(Paris) Avec So Long, my Son, primé à Berlin, le réalisateur de Beijing Bicycle Wang Xiaoshuai aborde la politique de l’enfant unique dans son pays. Pour lui, elle illustre le fait que les Chinois ne sont pas « moteurs de leur vie », mais soumis aux « directives d’en haut ».

Récompensé par un double prix d’interprétation à la Berlinale cette année pour ses acteurs principaux Yong Mei et Wang Jingchun, So Long, my Son raconte le destin d’un couple sur trois décennies, des années 1980 aux années 2010, tragiquement marqué par la perte d’un enfant.

Au début des années 80, Liyun (Yong Mei) et Yaojun (Wang Jingchun) sont les parents d’un jeune garçon, Xing Xing, obligés de renoncer à avoir un autre enfant du fait de la politique de l’enfant unique.

Mais un jour, Xing Xing se noie accidentellement. Liyun et Yaojun vont alors tenter de se reconstruire, malgré le souvenir de ce fils perdu.

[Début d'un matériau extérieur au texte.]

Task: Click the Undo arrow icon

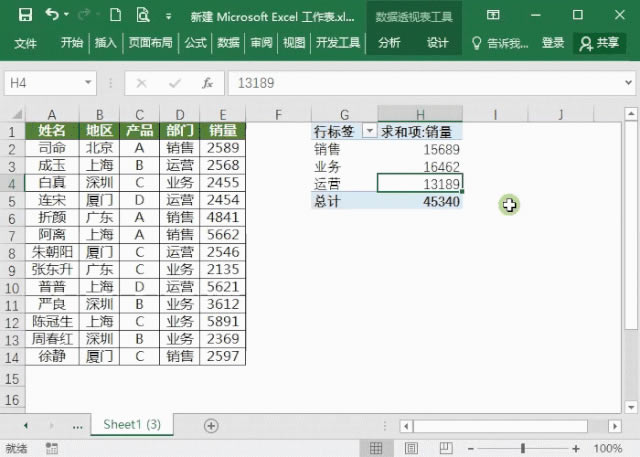Action: point(52,16)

Avec cette grande fresque émouvante de trois heures, où la politique et l’Histoire se mêlent à un mélodrame familial, le tout avec une construction non linéaire ambitieuse (ellipses, flashbacks…), Wang Xiaoshuai explique avoir répondu à l’envie qu’il avait « toujours eue » de « faire un film avec un arc temporel aussi long ».

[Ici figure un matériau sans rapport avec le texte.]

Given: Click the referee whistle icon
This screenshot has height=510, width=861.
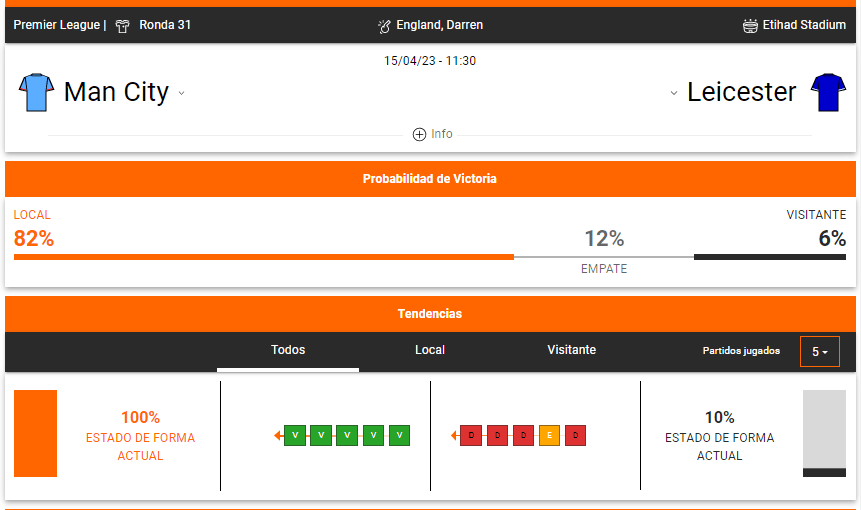Looking at the screenshot, I should pos(384,26).
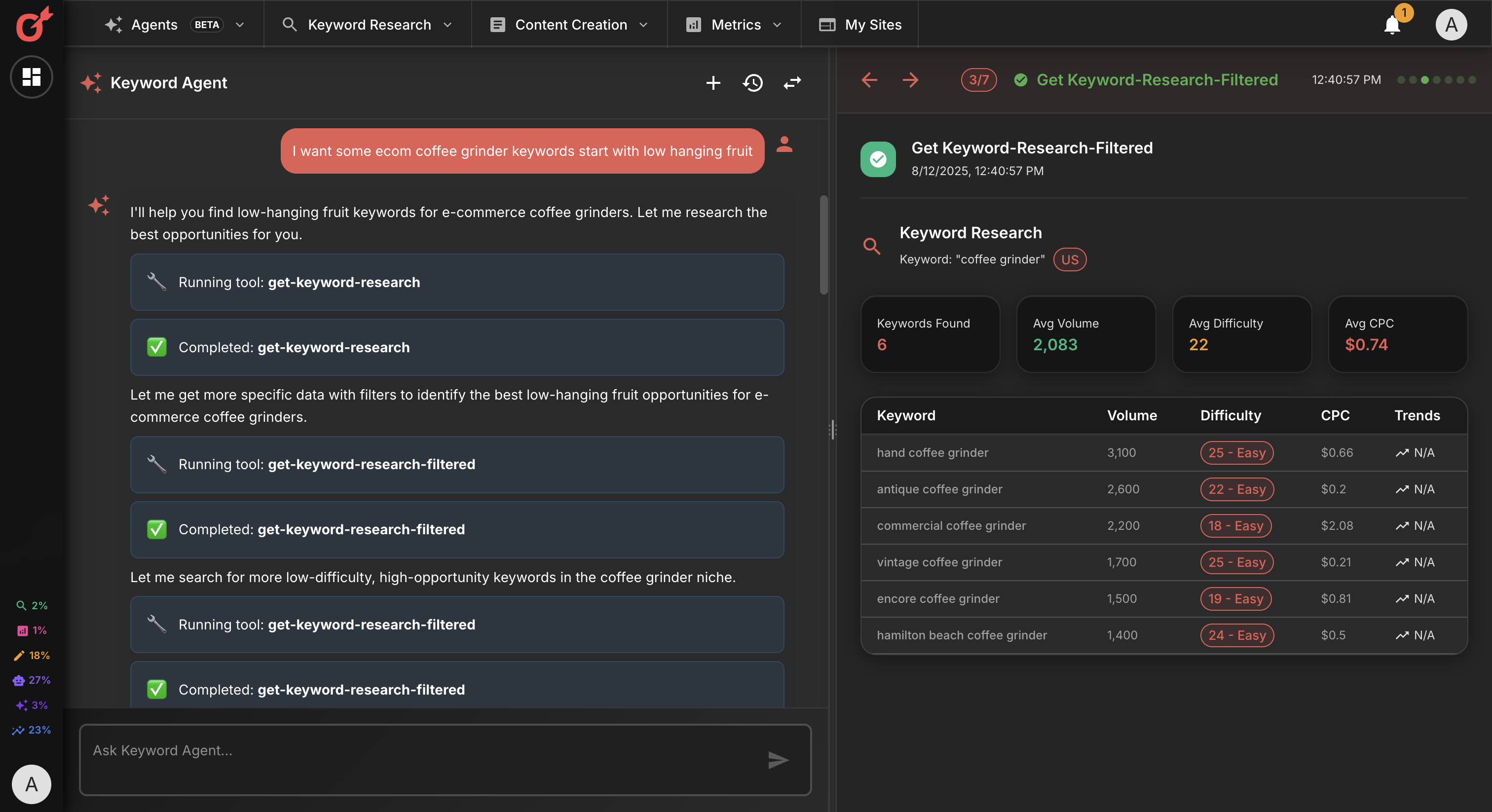Open chat history clock icon

752,83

« Je n’avais pas nécessairement au départ une accroche pour traiter d’une période aussi longue, jusqu’au jour où, en 2015, on a annoncé la fin de la politique de l’enfant unique », a ajouté le cinéaste de 53 ans, Grand prix du jury à Berlin en 2001 pour Beijing Bicycle, et Prix du jury à Cannes en 2005 pour Shanghai Dreams.

« Ça m’a fait prendre conscience à quel point en tant que Chinois, on avait vécu quelque chose de complètement hors-norme et unique au monde. C’est ce qui m’a donné envie d’en faire un film ».

« Habitude »

Pour lui, la fin de cette politique en 2015 est « une bonne chose ». « Ça permet malgré tout d’être plus moteur de sa vie, d’avoir plus de liberté sur le type de famille qu’on veut constituer ».

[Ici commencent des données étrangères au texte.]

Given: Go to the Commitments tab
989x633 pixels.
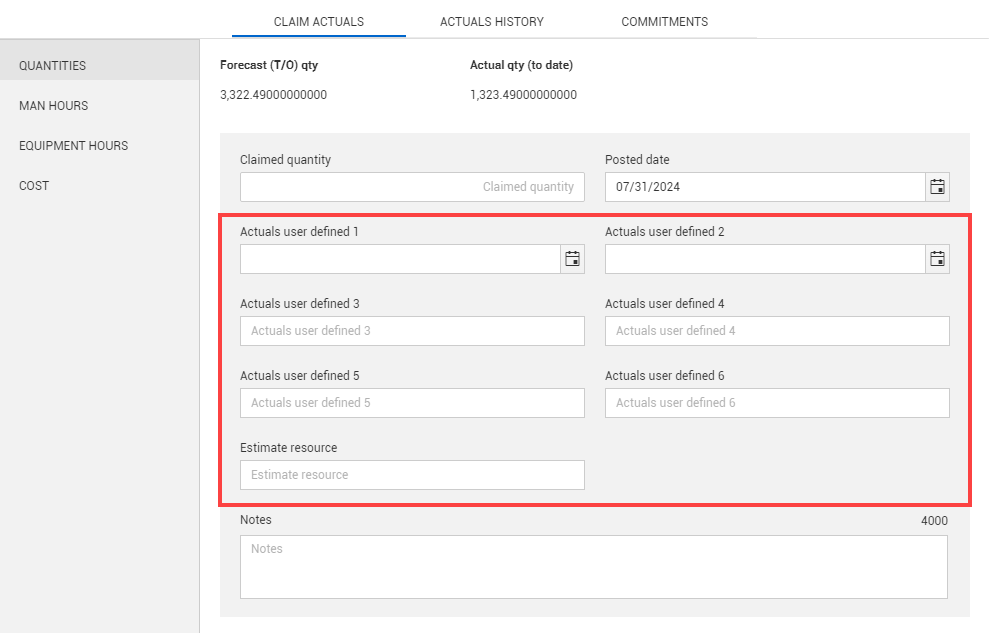Looking at the screenshot, I should 664,21.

Mais, souligne-t-il pour expliquer le silence autour de cette politique, « de manière générale, dans la Chine contemporaine, les Chinois n’ont pas l’habitude de vivre pour eux, de se mettre en avant ».

« Ce qu’ils font, c’est toujours pour le collectif et pour le pays », ajoute le cinéaste. « Les Chinois ne sont pas moteurs de leur vie et la moindre directive d’en haut a une très forte influence » sur eux.

« Au moment où la politique de l’enfant unique a été mise en place, il y avait une sorte de compréhension » au nom des intérêts économiques du pays, et « petit à petit, c’est devenu une habitude », poursuit-il. Aujourd’hui encore les conséquences de cette politique se ressentent « sur l’éducation, la structure familiale ».

« On dit que la réalité aujourd’hui c’est souvent six adultes pour un enfant, puisqu’il y a les quatre grands-parents, les parents et puis l’enfant unique, ce qui est un rapport un peu déséquilibré ».

Désormais « ce qui a pris le dessus, c’est la quête d’argent à tout prix » et « même si les gens peuvent avoir plus d’enfants, ils optent à la limite pour ne plus en avoir du tout, car c’est une trop grande pression économique », dit-il.

Projeté en février à la Berlinale, So Long, my Son a eu plus de chance que One Second de Zhang Yimou (réalisateur d’Épouses et concubines), déprogrammé au dernier moment, comme d’autres films chinois dans des festivals internationaux, alors que la censure s’est renforcée en Chine depuis l’arrivée au pouvoir de Xi Jinping en 2012.

« On se pose tous la question de ces retraits de films récemment », souligne Wang Xiaoshuai. Il l’explique notamment par le fait qu’auparavant « il fallait d’abord avoir le visa de censure concernant le contenu du film », puis « un second visa, appelé technique, pour pouvoir diffuser en salles », alors que « maintenant, les deux ont été réunis en un seul », compliquant les choses.

« Un tel retrait est très grave pour un film », juge-t-il.